Self-hosted TalosOS Kubernetes platform running ~30 services across ARM and x86 nodes via GitOps (ArgoCD) with full observability, secrets management, storage, and the ability to incorporate & run GPU inference.

Introduction #

I started with a handful of Raspberry Pis and an old GPU card, a hoard of spare computer parts…no grand plan - just a question about what “production-grade” infrastructure looks like when it lives in the corner of my room. At work we were moving towards k8s as the basis of all our workloads so I wanted my homelab to kind of be a “safe” place for me to experiment with various technologies and processes; an environment close to my work environment but where I was free to not only experiment but also to mess up(!), and then to find solutions that would make me feel comfort and safety.

That might seem kind of strange, but in my mind I don’t want to interact with technologies that make me feel stressed and anxious every day. I know that I would perform better at any task if I felt like the environment that I’m in is resilient, self-healing, secure…safe. Cozy, even!

K8s conceptually is a nice basis for all of this. I’m already an avid fan of containerization, have years of experience with docker/CRI-O/podman. To me it’s this wonderful technology that let’s me package up my “things” and go. With it I can treat a collection of computers as fungible resources. The only friction to worry about would be configuration, setup and runtime - all of which boil down to a single question: can this machine run a container?

Eventually I ended up gravitating towards TalosOS Linux over vanilla Linux because the attack surface is minimal and node configuration is a well documented, machine manageable process. A read-only rootfs means you can’t SSH in and accidentally break something, the system either matches git or it doesn’t. Flashing the OS, wiping it clean, adding nodes - all trivial and automatic.

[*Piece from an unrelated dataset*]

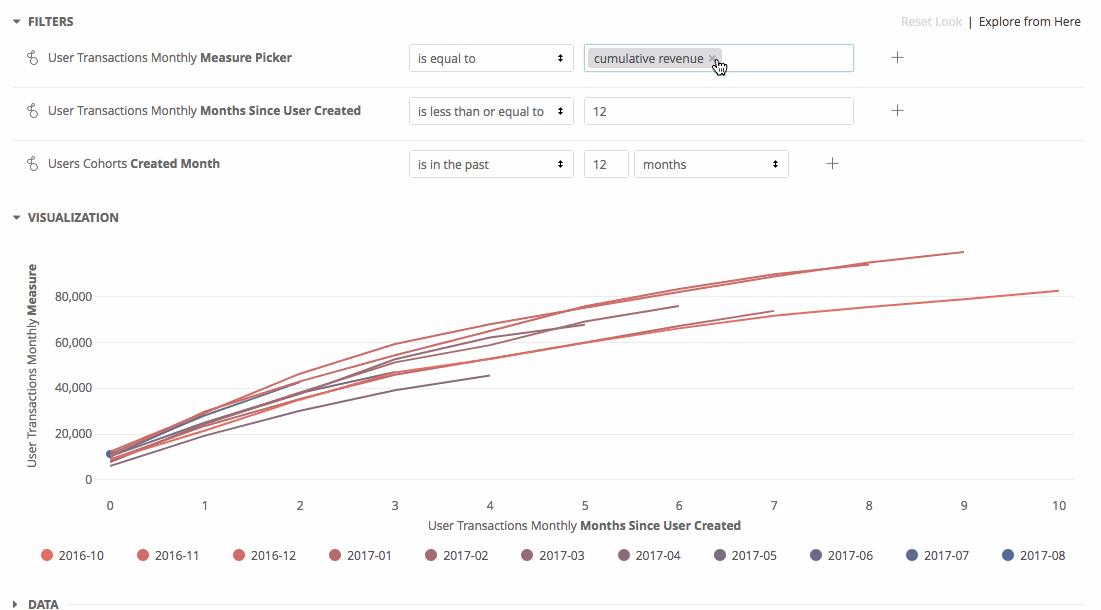Viewport: 1101px width, 610px height.
Task: Remove the cumulative revenue tag
Action: point(712,58)
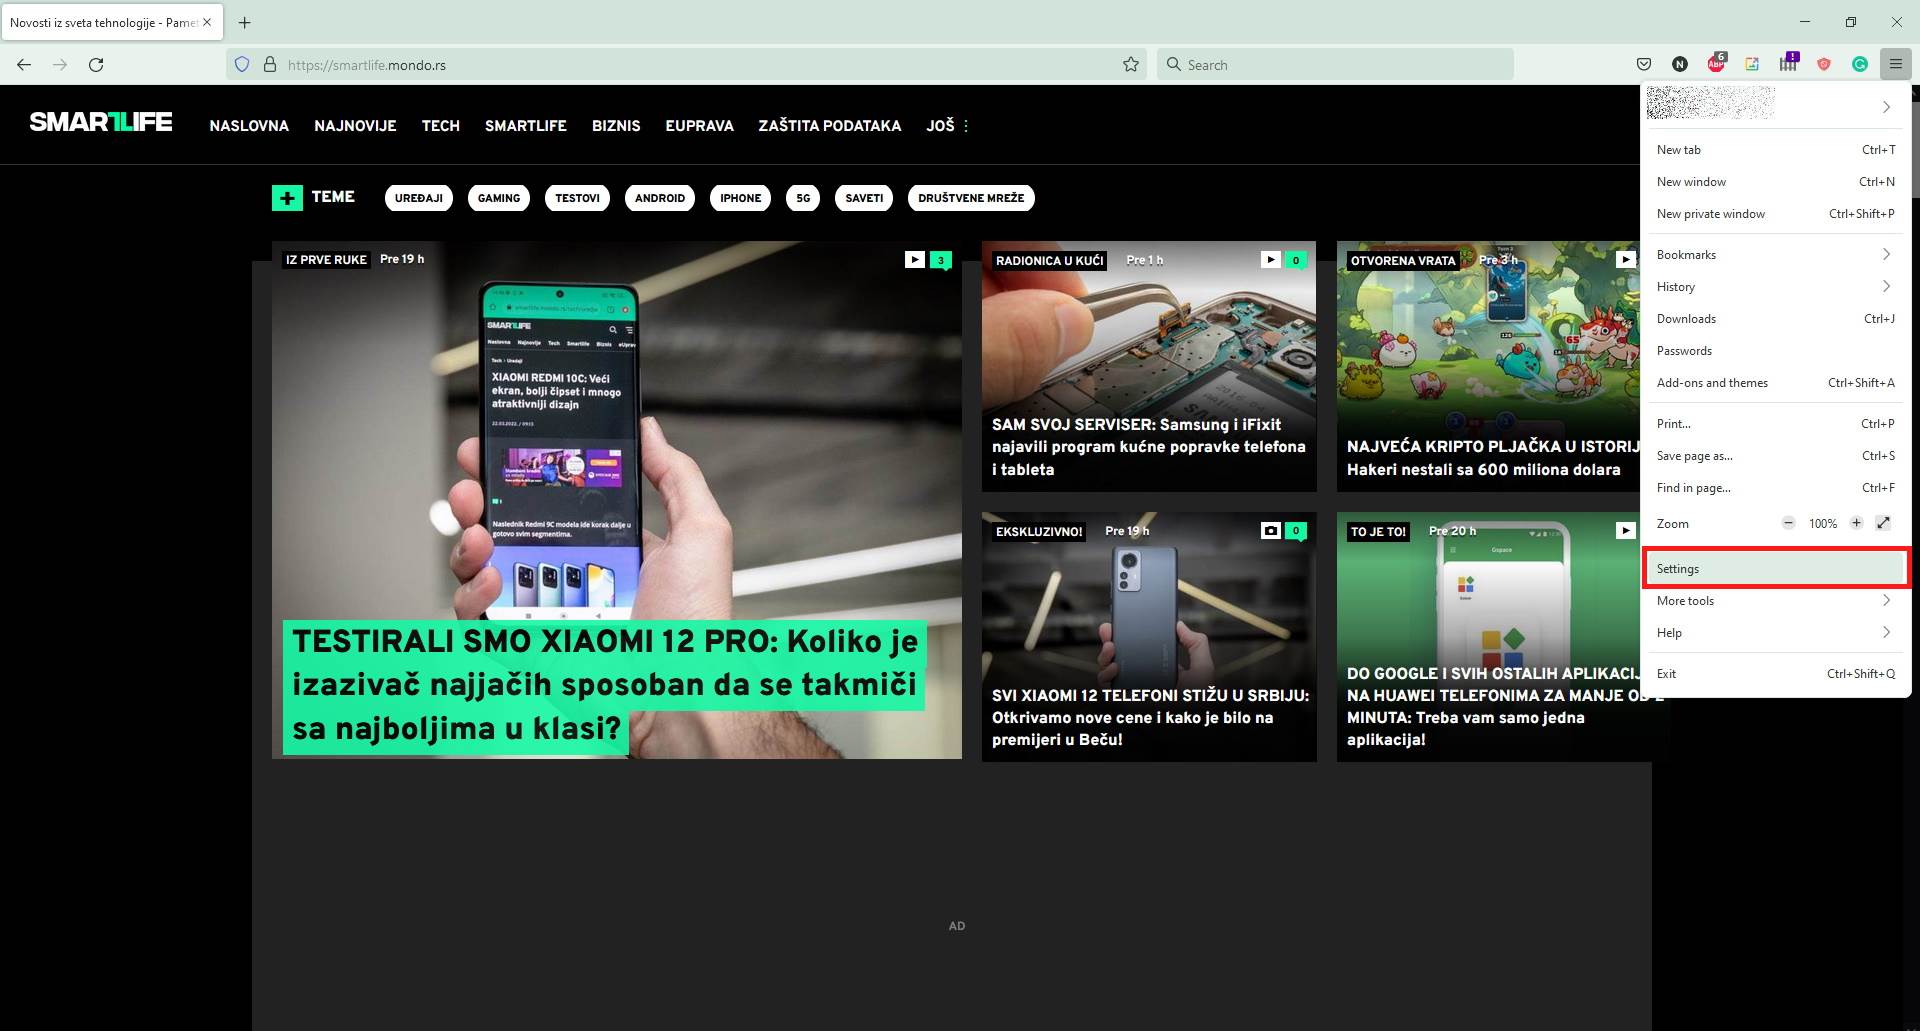Expand the Bookmarks submenu

click(x=1775, y=255)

At first I used helmfile to kinda automate deployments of services that I wanted to run. But eventually I settled on ArgoCD to self-apply and heal everything. Including argocd itself. And with that…my home started to fall into place!

Architecture #

Two-tier deployment pipeline:

  1. helmfile boots the platform layer — cert-manager, Longhorn storage, Traefik ingress, SMB CSI, ArgoCD itself, and internal registries (ChartMuseum, Distribution). These are seeded imperatively because some secrets aren’t tracked in git (initially!).

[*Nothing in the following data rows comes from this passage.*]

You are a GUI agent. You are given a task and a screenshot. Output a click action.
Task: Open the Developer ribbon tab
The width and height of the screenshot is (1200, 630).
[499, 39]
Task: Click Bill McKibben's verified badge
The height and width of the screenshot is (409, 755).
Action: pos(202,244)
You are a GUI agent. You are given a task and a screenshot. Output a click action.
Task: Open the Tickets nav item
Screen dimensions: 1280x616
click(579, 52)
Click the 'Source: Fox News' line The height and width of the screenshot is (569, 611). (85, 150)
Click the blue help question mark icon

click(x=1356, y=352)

  2. ArgoCD eventually takes over ongoing management of everything including itself. It creates ~30 nested Application CRDs from k8s/helm/cluster-apps/, each pointing to a Helm chart. ArgoCD continuously reconciles against git HEAD, self-healing drift and pruning removed resources.

GitOps flow: local changes -> make sync -> helmfile applies platform tier -> ArgoCD reconciles all service Applications → cluster state matches git.

Services #

CategoryServices
IdentityAuthentik (SSO), Vault (secrets), Twingate (remote access)
InfraTraefik ingress, cert-manager (DNS-01 on DuckDNS), Longhorn, SMB CSI, Trivy
MediaImmich, Jellyfin, Pinchflat
ProductivityPaperless-ngx, Tandoor, BentoPDF
AI/MLOllama + Open WebUI (cluster GPU), CachyOS llama.cpp (edge proxy)
DevOpsGitea, ChartMuseum, Distribution (registry proxy)
MonitoringPrometheus, Grafana, Headlamp dashboard
OtherSearXNG, Kiwix, KEDA autoscaling, Descheduler

Hardware #

  • RPi5 control plane nodes
  • Worker nodes: bare-metal RPi, ZimaBlade with NVMe, NVIDIA 3090Ti Proxmox host (PCIe passthrough to AI worker VM)
  • Longhorn block storage on worker disks
  • NUT UPS with PiSugar integration, etcd defragmentation automation

Monitoring & Observability #

Prometheus collects metrics from all cluster nodes and services via node_exporter, cAdvisor, and service-level exporters. Grafana dashboards cover system resource utilization, Kubernetes cluster health, namespace-level CPU/memory/network trends, and SLO tracking. Alertmanager routes notifications to Telegram via nox-bot for real-time incident awareness.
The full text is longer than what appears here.